I continue to ponder what I believe to be Tolstoy’s misguided view of the world and reality itself as expressed in his book, The Kingdom of God Is within Us. In this essay I want to consider his rejection of the larger community and the resulting narrowness of his thinking. Most everything he said was factual but he didn’t have enough facts. Because of his disdain for those who disagreed with him, he had no source of the other facts and ideas that would have rounded out his opinions.
We have far too much confidence in facts. Facts are good, but there are too many of them. Several factors limit our ability to get the facts that are useful to us. First, we are limited creatures. I can only be in one place at once, so my perceptions of the world are not actually of the world, but of this small place that I am in. Even if we had access to “all” the facts, all that information would overwhelm our limited brains.
Second, my personality shapes how facts are observed and incorporated into my thinking process. Consider two observers of a conversation between two people. The one observer, who is an idea person rather than a people person, pays attention to what is said. When asked to report on what happened, she describes the content of the conversation and what she learned from it. The second observer, being a people person, describes how the conversation was uncomfortable and one-sided because person A was domineering, moving into person B’s space. The effect that person B was constantly on the defensive. What are the facts of the conversation? Our idea person described it in a series of concepts while our people person described the relationships. All those facts were present in the conversation, but personalities shaped which facts were heard and incorporated into the listener’s perspectives.
Third, my value system will shape which facts stand out, and thus get incorporated. The van has a flat tire and everyone gets out and stands by the roadside while the tire gets changed. Afterwards they are asked what they saw. The prairie expert notices an unusual flower tucked in beneath the bank beside the road. The flower requires shade and is usually found in woodlands, but because of the shade of the bank created by the road cutting through the hill, the flower is thriving in a most unexpected place. The bird expert saw the sparrow, which he had never seen this far north. He wonders if that species is expanding its range. The environmentalist didn’t see the flowers or birds in particular but bemoaned the litter along the roadside. The guy who works for the county said a crew needs to come out and fill the potholes.
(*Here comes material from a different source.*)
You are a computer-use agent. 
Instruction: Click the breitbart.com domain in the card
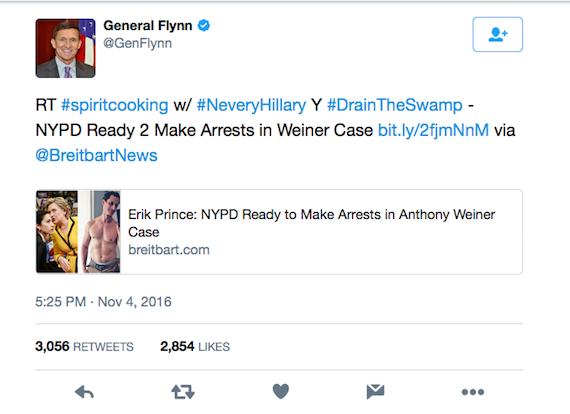coord(169,250)
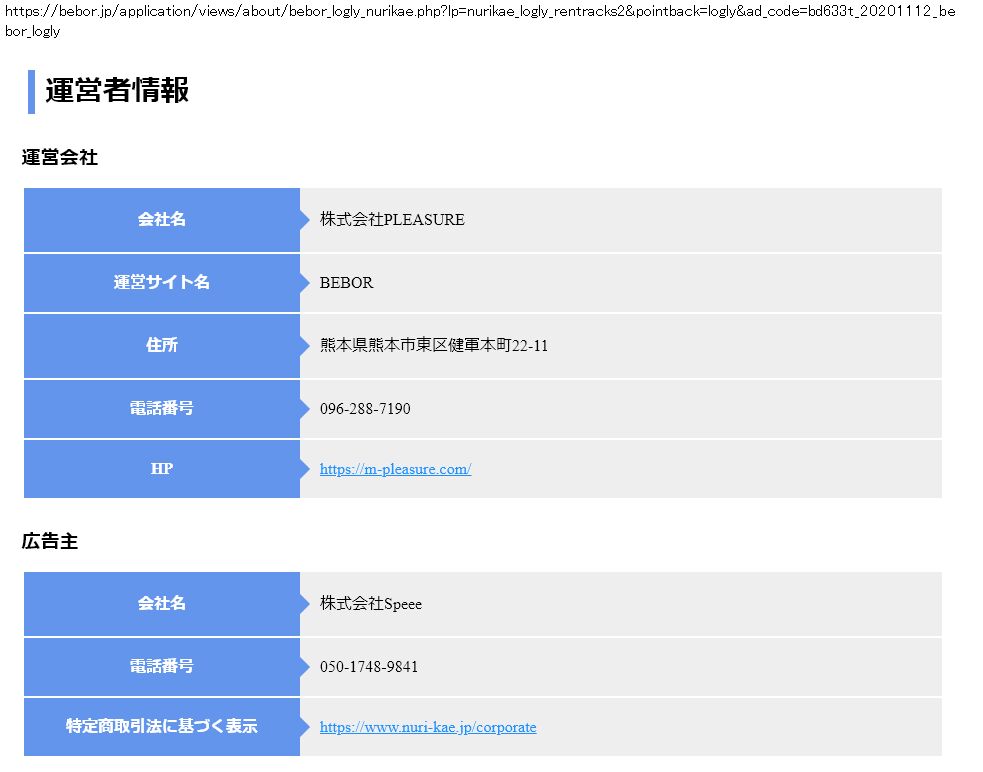
Task: Open the m-pleasure.com HP link
Action: pos(395,469)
Expertise also comes into play in our ability to see what’s there. I am a fan of the Creighton Men’s Soccer team and attend most of their home matches. I don’t know a lot about soccer, but enough to enjoy the matches. One night I sat in front of two scouts from the Chicago Fire, a professional soccer team. They were there to watch three players. They saw the same match I did, but what they saw was completely different because they knew exactly what to look for and their eyes were trained to see the small details that I didn’t have the skill to notice.
Put all of these factors together and the result is that different people see or hear the same things physically but harvest a different set of facts from the same event. If I don’t interact with these different people, when I observe the world and collect the facts that shape my understanding, I will see and hear things that confirm my personality, my interest, and my expertise. I need other people to round out my perceptions of the world.
This is one of the primary functions of communities. Groups of hunter/gatherers were more successful than lone hunter/gatherers and this was the basis of the first human towns and tribes. Similarly, one cannot be a lone Christian and remain truly Christian for long because we need the broader insight and experience to come to know the living God and not just the caricature of a God (or a caricature of the Bible) that I develop all by myself.
But community is having a tough time of it at the moment. Universities were originally designed to promote this sort of broad thinking that would promote true communities of learning. Increasingly, universities are doing the opposite by focusing on a single ideology and excluding most others. (The book The Closing of the American Mind offers a thorough critique of the problem.)
Social networking, as it is currently conceived, is not social at all, in the classic understanding of the term. These networks tend to gather people of a single opinion together and thus mirror the crisis of the modern university. The effect is that certain facts that confirm a certain bias get amplified in the various self-selected “social” groups.
American churches suffer from the same confirmation bias. Individual congregations and denominations tend toward a single perspective on critical issues. In the most recent American election cycle a Trump supporter would probably have been stoned (if that were still allowed) at the local Episcopal Church while the same fate would have faced a Hillary supporter at the currently popular local post-denominational entertainment church. (At least if the rhetoric at work from members of those congregations is any indication.)
If we want to be well-rounded human beings, it is critical that we spend time, and I think it requires face-to-face time where we interact with the fullness of persons and not just their on-line avatars, with a variety of people. I’m not sure where we go to find these relationships, but I do believe it is one of the critical needs of the day.
Eventually we will figure out how to incorporate all of our new technologies into our social relationships. For the time being, we need to be intentional about seeking those sorts of relationships out. Only then can we be given more facts by others – facts that we probably won’t and can’t discover on our own – that will give us a well-rounded understanding of reality.